**** THE RECORDS ****
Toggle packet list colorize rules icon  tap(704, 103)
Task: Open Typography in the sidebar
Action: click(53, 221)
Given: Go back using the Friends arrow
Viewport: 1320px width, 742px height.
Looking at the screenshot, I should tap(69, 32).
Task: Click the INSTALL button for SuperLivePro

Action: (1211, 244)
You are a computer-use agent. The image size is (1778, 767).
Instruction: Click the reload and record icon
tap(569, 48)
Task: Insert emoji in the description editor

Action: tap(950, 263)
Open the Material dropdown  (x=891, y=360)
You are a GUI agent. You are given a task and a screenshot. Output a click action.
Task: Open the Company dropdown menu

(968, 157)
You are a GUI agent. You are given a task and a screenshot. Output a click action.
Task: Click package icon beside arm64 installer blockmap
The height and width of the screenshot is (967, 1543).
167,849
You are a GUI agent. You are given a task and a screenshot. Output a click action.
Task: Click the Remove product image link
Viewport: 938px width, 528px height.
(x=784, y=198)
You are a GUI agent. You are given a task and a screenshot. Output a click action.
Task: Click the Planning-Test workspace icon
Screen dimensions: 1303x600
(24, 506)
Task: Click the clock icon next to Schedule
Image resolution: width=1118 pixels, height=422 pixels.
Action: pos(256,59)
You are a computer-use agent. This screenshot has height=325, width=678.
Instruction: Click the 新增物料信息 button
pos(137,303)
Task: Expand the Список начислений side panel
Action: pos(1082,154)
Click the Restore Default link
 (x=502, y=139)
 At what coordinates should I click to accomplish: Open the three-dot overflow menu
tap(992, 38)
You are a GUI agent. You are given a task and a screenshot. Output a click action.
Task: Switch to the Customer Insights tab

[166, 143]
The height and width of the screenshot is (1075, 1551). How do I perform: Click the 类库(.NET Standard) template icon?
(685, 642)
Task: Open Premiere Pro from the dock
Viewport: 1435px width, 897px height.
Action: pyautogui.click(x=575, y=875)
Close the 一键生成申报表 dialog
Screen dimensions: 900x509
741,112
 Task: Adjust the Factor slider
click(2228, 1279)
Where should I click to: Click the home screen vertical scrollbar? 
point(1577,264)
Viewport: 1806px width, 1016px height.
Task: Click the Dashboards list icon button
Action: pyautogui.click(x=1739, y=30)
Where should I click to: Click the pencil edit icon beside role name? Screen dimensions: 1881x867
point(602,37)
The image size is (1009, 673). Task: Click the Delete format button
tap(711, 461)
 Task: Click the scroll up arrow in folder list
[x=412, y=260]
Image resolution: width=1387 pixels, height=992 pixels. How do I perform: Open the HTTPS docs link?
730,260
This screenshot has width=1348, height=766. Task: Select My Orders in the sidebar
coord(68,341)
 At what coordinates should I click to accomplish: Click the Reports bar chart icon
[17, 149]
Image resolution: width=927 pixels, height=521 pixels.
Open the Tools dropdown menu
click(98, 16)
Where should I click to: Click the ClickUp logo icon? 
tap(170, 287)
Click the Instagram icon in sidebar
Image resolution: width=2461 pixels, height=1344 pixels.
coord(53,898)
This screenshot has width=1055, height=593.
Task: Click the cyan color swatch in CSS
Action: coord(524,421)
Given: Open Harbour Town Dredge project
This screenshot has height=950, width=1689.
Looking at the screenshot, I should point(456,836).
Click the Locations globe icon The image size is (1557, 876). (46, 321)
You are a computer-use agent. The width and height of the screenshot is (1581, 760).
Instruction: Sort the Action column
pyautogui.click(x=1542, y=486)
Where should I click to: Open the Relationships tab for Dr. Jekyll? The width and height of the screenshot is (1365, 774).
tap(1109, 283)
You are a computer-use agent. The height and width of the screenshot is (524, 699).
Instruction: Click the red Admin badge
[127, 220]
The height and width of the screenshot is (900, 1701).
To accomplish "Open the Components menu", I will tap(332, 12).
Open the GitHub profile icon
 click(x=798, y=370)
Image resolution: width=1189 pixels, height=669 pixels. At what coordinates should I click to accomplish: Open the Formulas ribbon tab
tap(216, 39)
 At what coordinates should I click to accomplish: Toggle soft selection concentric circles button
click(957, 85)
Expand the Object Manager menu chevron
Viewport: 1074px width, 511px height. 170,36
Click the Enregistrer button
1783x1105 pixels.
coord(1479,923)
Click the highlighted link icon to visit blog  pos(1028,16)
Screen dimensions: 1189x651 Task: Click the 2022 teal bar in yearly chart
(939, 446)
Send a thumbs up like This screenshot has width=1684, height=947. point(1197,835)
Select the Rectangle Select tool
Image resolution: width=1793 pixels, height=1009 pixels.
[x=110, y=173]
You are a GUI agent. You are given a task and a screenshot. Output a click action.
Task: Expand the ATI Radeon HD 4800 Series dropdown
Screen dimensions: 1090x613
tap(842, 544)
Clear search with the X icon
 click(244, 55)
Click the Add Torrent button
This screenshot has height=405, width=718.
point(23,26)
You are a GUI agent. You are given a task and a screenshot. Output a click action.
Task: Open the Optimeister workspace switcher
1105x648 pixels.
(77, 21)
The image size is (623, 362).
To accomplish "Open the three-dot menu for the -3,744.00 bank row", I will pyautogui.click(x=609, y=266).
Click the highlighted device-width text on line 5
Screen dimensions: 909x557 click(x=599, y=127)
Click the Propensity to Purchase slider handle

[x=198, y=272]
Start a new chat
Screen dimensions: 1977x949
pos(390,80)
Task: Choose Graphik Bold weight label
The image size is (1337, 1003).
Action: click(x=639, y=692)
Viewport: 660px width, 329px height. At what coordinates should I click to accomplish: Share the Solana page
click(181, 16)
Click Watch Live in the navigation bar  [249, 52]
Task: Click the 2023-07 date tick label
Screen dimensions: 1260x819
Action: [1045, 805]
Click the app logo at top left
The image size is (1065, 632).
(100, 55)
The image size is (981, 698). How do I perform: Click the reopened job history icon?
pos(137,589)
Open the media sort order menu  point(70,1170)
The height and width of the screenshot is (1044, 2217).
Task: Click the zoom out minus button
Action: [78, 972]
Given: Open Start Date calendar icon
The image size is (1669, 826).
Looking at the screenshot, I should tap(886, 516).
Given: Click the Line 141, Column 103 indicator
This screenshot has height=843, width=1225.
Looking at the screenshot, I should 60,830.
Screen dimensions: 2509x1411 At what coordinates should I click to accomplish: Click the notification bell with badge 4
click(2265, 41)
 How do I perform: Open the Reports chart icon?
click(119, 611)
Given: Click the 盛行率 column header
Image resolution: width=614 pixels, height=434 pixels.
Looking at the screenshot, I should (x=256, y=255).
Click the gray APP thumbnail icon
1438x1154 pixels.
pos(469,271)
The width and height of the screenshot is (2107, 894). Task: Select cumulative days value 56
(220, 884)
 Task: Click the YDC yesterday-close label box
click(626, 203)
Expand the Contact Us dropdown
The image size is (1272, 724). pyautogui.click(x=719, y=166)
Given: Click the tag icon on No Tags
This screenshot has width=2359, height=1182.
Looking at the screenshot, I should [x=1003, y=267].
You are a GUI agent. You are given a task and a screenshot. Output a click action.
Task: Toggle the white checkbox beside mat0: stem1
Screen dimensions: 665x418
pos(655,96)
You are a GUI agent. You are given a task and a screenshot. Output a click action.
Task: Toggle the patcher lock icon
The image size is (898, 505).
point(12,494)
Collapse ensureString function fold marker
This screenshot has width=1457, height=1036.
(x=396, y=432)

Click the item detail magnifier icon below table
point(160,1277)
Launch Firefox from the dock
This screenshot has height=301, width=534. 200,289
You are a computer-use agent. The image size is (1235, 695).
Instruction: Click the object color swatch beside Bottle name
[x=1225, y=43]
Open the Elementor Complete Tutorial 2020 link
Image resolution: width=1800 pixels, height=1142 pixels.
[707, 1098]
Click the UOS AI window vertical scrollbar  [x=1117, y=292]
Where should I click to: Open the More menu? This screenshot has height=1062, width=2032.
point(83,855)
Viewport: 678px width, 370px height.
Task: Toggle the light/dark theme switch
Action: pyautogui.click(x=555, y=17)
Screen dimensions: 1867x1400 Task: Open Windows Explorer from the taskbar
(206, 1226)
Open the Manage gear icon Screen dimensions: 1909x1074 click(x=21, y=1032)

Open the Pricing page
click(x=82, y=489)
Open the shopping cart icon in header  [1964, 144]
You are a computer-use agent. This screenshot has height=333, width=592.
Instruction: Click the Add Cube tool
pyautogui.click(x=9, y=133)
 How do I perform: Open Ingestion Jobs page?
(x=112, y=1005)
****
TASK REQUIREMENTS – Across the whole listing above, find every line with the string "header" and copy it.

OUTPUT FOR THIS EXERCISE –
Given: Click the 盛行率 column header
Open the shopping cart icon in header  [1964, 144]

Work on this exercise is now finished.